The public API is straightforward:
RegisterInterfaceInGlobal - registers the object and returns a cookie
GetInterfaceFromGlobal - retrieves a usable pointer
RevokeInterfaceFromGlobal - removes the entry
This is especially useful in applications with a UI thread (STA) and a pool of worker threads (MTA) that need to safely share COM objects.
Why hunt for GIT in memory?
Mainly for research, debugging stubborn COM objects, building your own tools, and gaining a deeper understanding of how Windows really works.
Importantly, the GIT lives inside combase.dll of the target process (unlike the Running Object Table, which resides in rpcss).
Here are two practical ways to locate it without symbols.
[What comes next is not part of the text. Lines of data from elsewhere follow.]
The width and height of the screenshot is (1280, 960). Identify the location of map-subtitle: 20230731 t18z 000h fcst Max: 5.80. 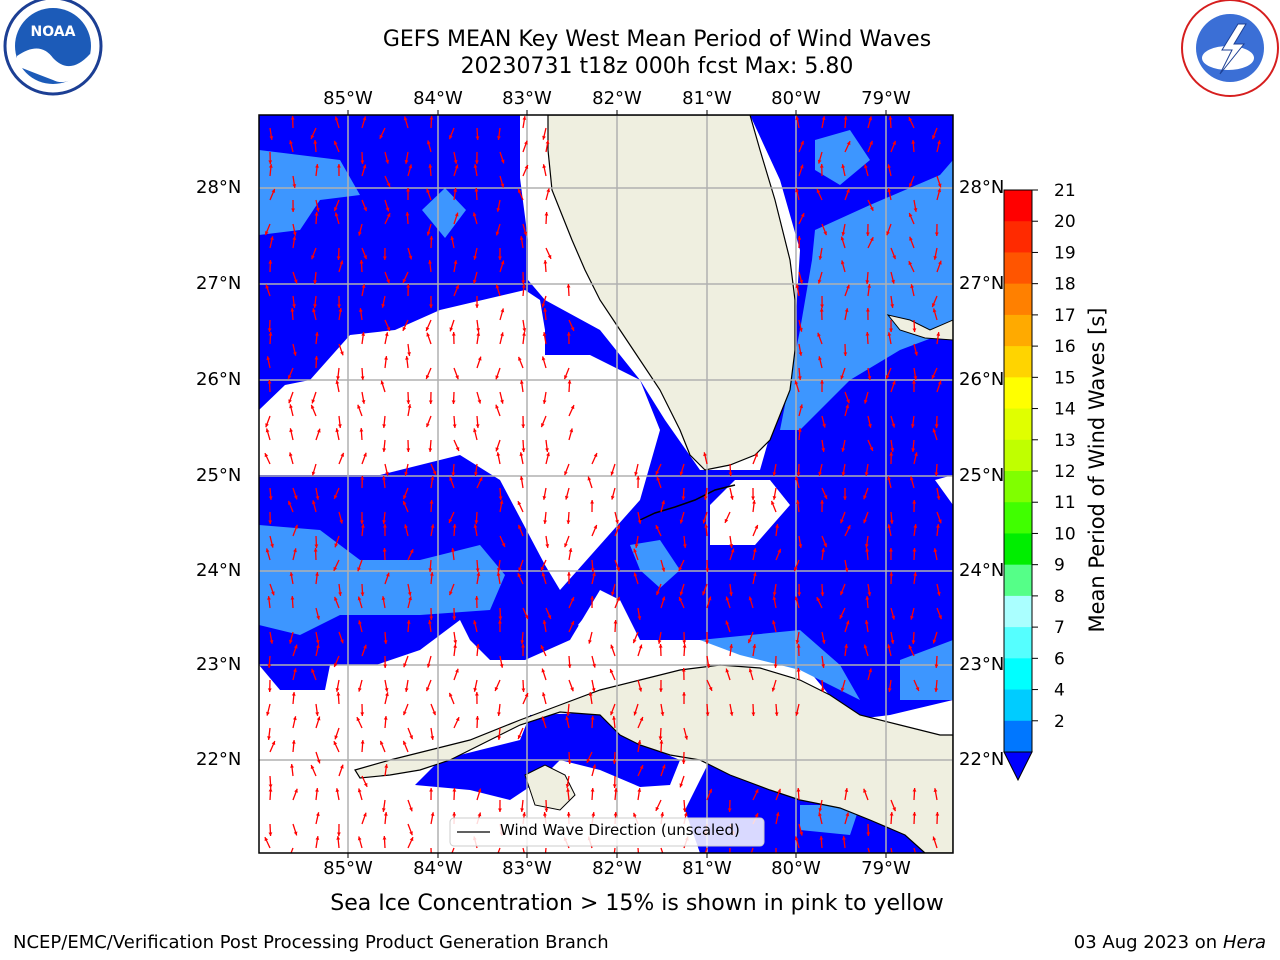
(657, 66).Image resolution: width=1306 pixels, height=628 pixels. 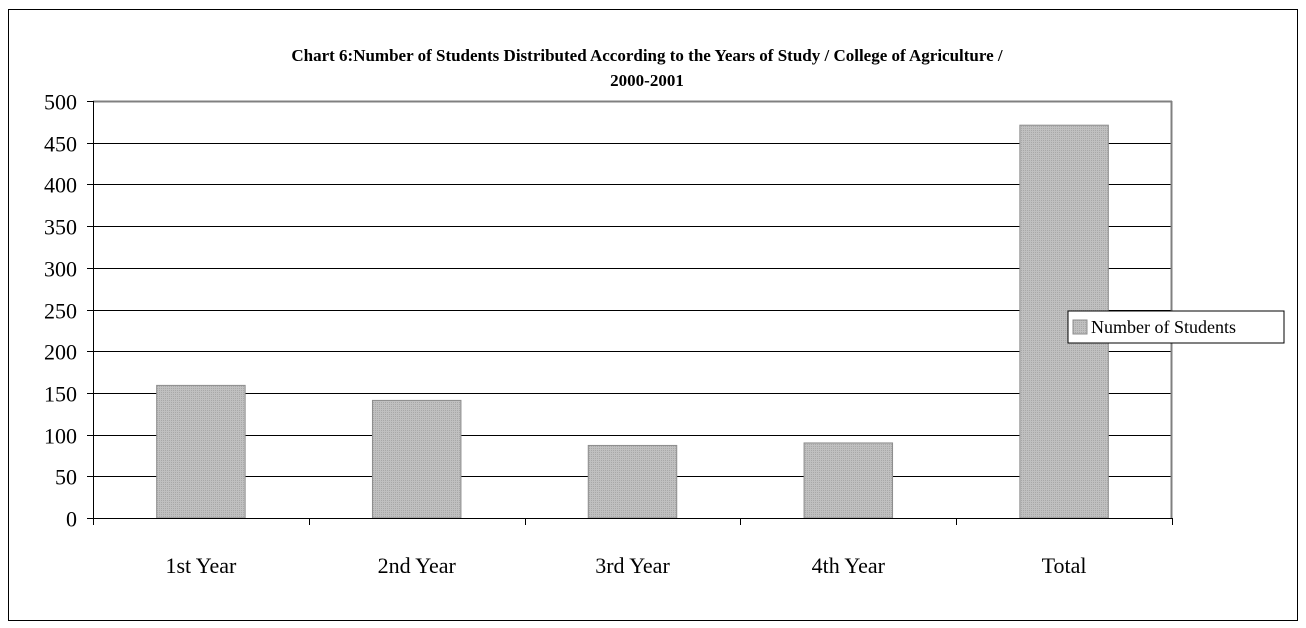 I want to click on bar-3rd-year, so click(x=632, y=482).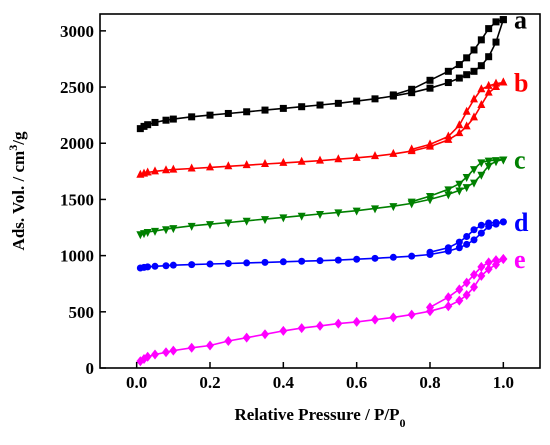 This screenshot has height=445, width=550. Describe the element at coordinates (322, 245) in the screenshot. I see `series-d` at that location.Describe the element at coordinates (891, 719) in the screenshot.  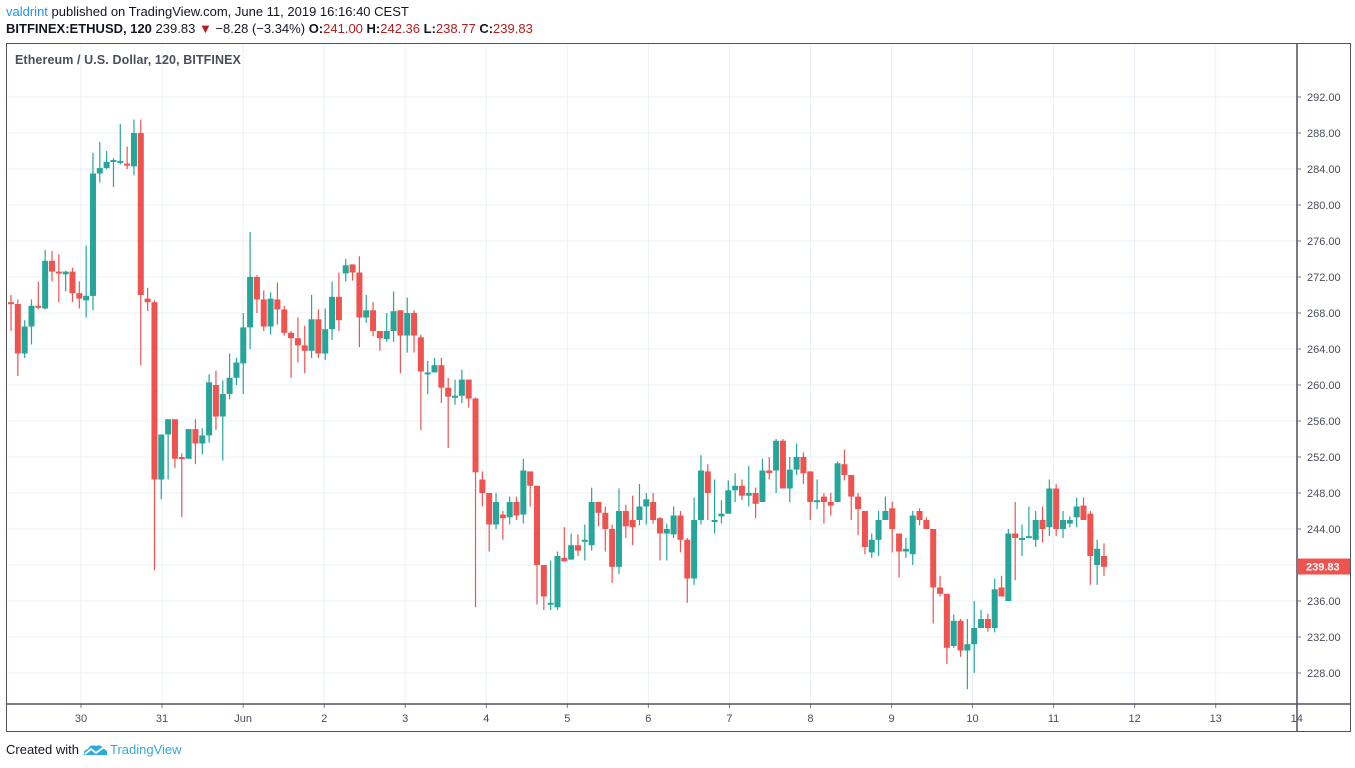
I see `time-axis-label: 9` at that location.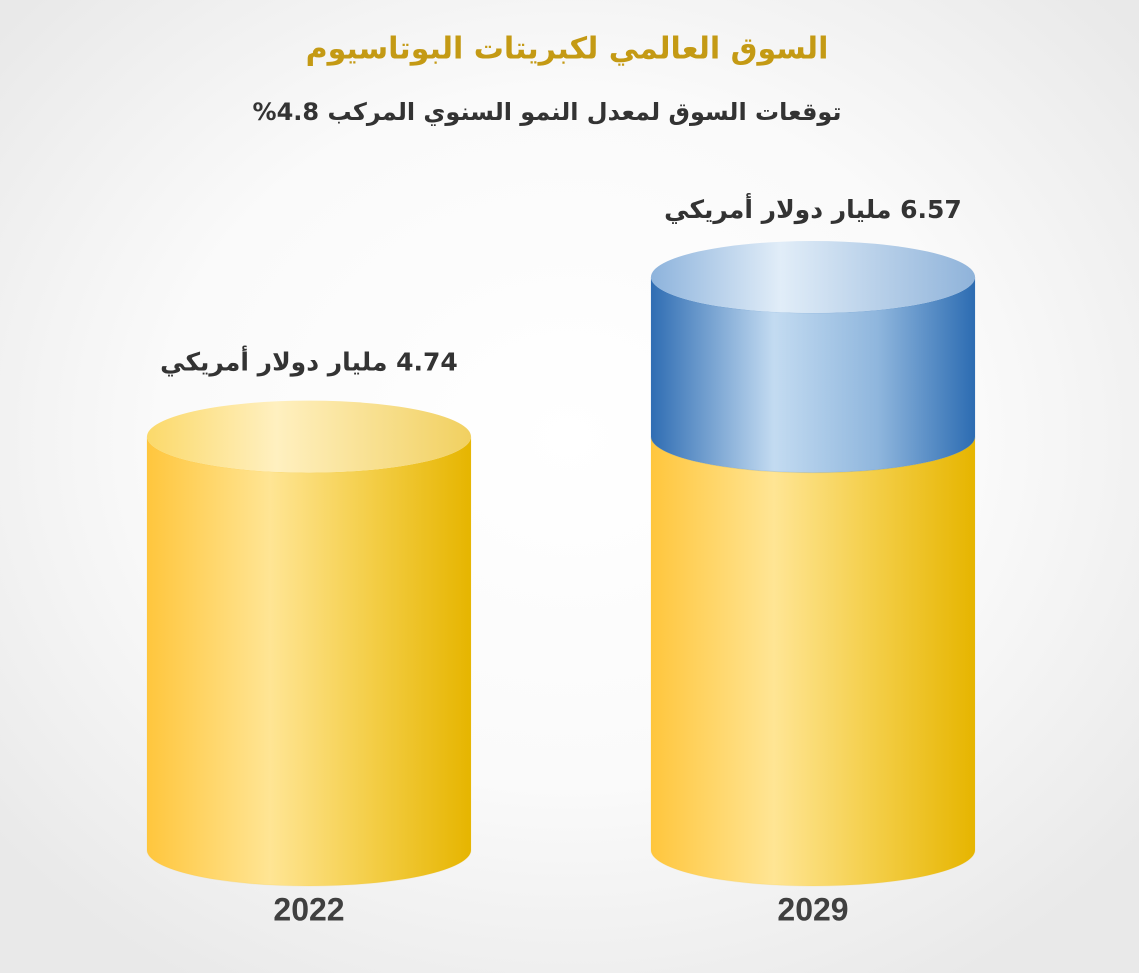 The image size is (1139, 973). I want to click on value-label: 4.74 مليار دولار أمريكي, so click(309, 362).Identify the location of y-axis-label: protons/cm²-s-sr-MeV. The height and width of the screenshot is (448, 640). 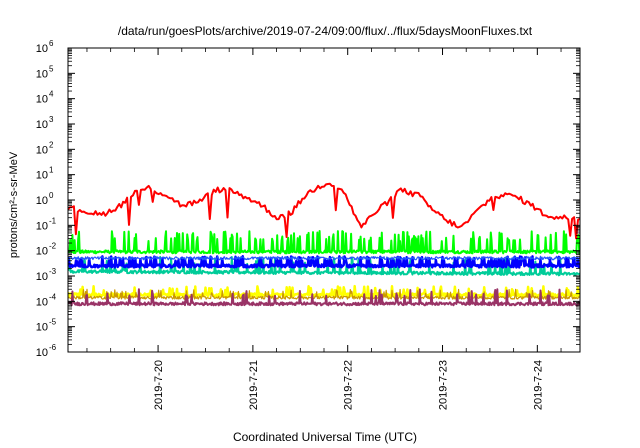
(14, 204).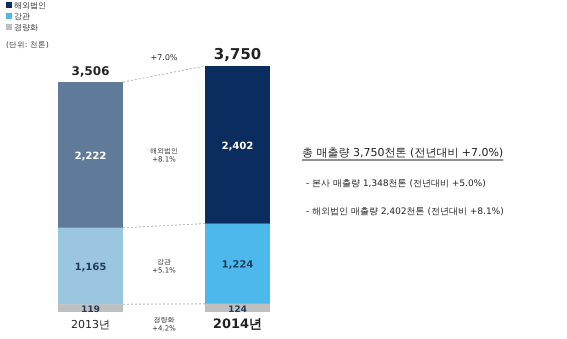  I want to click on data-label: 2,402, so click(238, 146).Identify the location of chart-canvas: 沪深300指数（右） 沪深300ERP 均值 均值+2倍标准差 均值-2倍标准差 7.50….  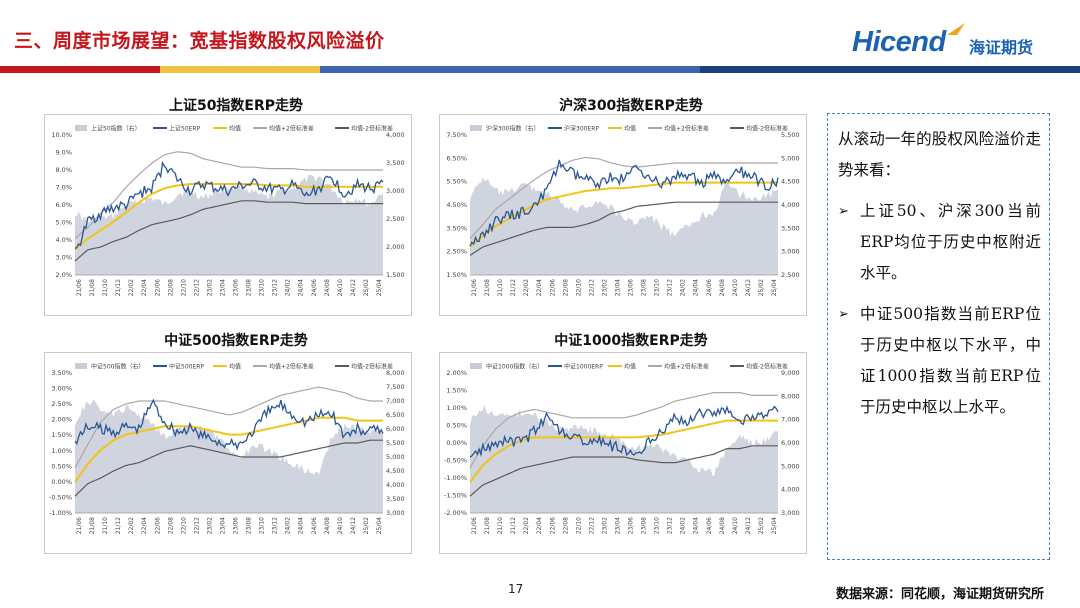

Method 1: Find the global gGIPTbl object
The most direct approach is to locate the global CGIPTable object, often referred to as gGIPTbl.
In x64 code, it's typically accessed via RIP-relative addressing:
lea rcx, [rip + 0x12345678]
Calculate the actual address, and you have a pointer to the table. From there, you just need to reverse-engineer enough of its layout to reach the entries.
Method 2: Follow the allocator footprints
I prefer this method. Instead of hunting the table directly, find the code that validates cookies during resolution.
When COM decodes a cookie, it extracts the page index, entry index, and sequence number, calculates the entry address within the page-based allocator, and performs a quick validation.
In one build, the characteristic "validation trio" looked like this:
cmp dword ptr [rdi+0x1C], ebp ; sequence
cmp dword ptr [rdi+0x18], 0 ; type / in use
mov eax, dword ptr [rdi+0x20] ; usage count
Even if offsets change over time, the overall pattern remains recognizable. Once you find the function, walk backwards to locate the RIP-relative loads for the allocator globals: start of the page list, entry size, entries per page, and so on.
Read those addresses from process memory, and you can walk the pages to extract active GIT entries.
Building a lab tool
The pipeline is fairly clean:
Open the target process with PROCESS_VM_READ access.
Locate the base address of combase.dll.
Read and disassemble its .text section (e.g. with Capstone).
Search for the validation pattern.
Extract the allocator global addresses.
Walk the pages and dump active entries.
No PDBs required, just pattern matching and careful memory reading. Naturally, this approach is fragile: Windows updates can break your patterns. But that's part of the fun, when one pattern stops working, you go hunting for the next.
The GIT exists because interface pointers can't magically teleport between apartments. It's the official cloakroom system: you check in your interface, get a ticket (cookie), and later retrieve a working version from any context.
You can reach it by tracking the global object or by following the allocator footprints. Both approaches work. Choose the one that fits your style and tolerance for version changes.